UBC Athletics’ Development and Alumni Engagement team has raised $48,000 for the endowment — primarily over the last six months since Sarah Barclay, the new director of development and alumni engagement, took her post. Barclay hopes to hit the $100,000 mark by this season’s Millennium Breakfast on February 26, 2019.
Since assuming her role in August, Barclay has also seen several donors shift their priorities from supporting a men’s team to balancing their donations between the men’s and women’s teams.
“ A number of donors have said, ‘You know what ... of course I want to do equal gender [donating].’ … We’ve started the conversation and now it’s starting to trickling down not only into this endowment but all of our other fundraising,” Barclay explained.

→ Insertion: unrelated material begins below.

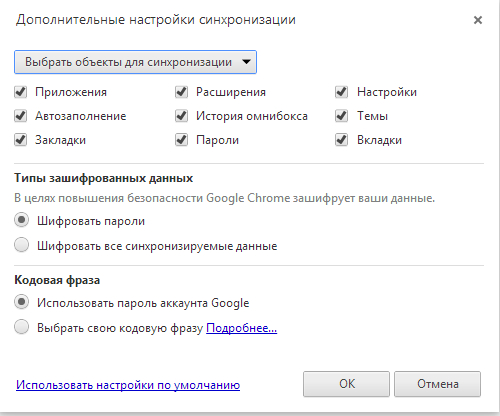Uncheck the Пароли checkbox
The height and width of the screenshot is (416, 500).
tap(181, 140)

The unveiling of the new initiative — which was originally seeded by a $30,000 anonymous donation — has also helped seed three other varsity endowments on campus, as donors became aware of the discrepancies in gendered funding at the varsity level.
“We’ve had a new endowment for women’s rugby that has been created for $125,000 which will be matched by the university as well, so it will created a $250,000 endowment fund,” Barclay said about one of the other new funds. “... This donor historically supported men’s teams and he turned around and said, ‘What am I doing for women?’ and he’s gone and done this, which is incredible.”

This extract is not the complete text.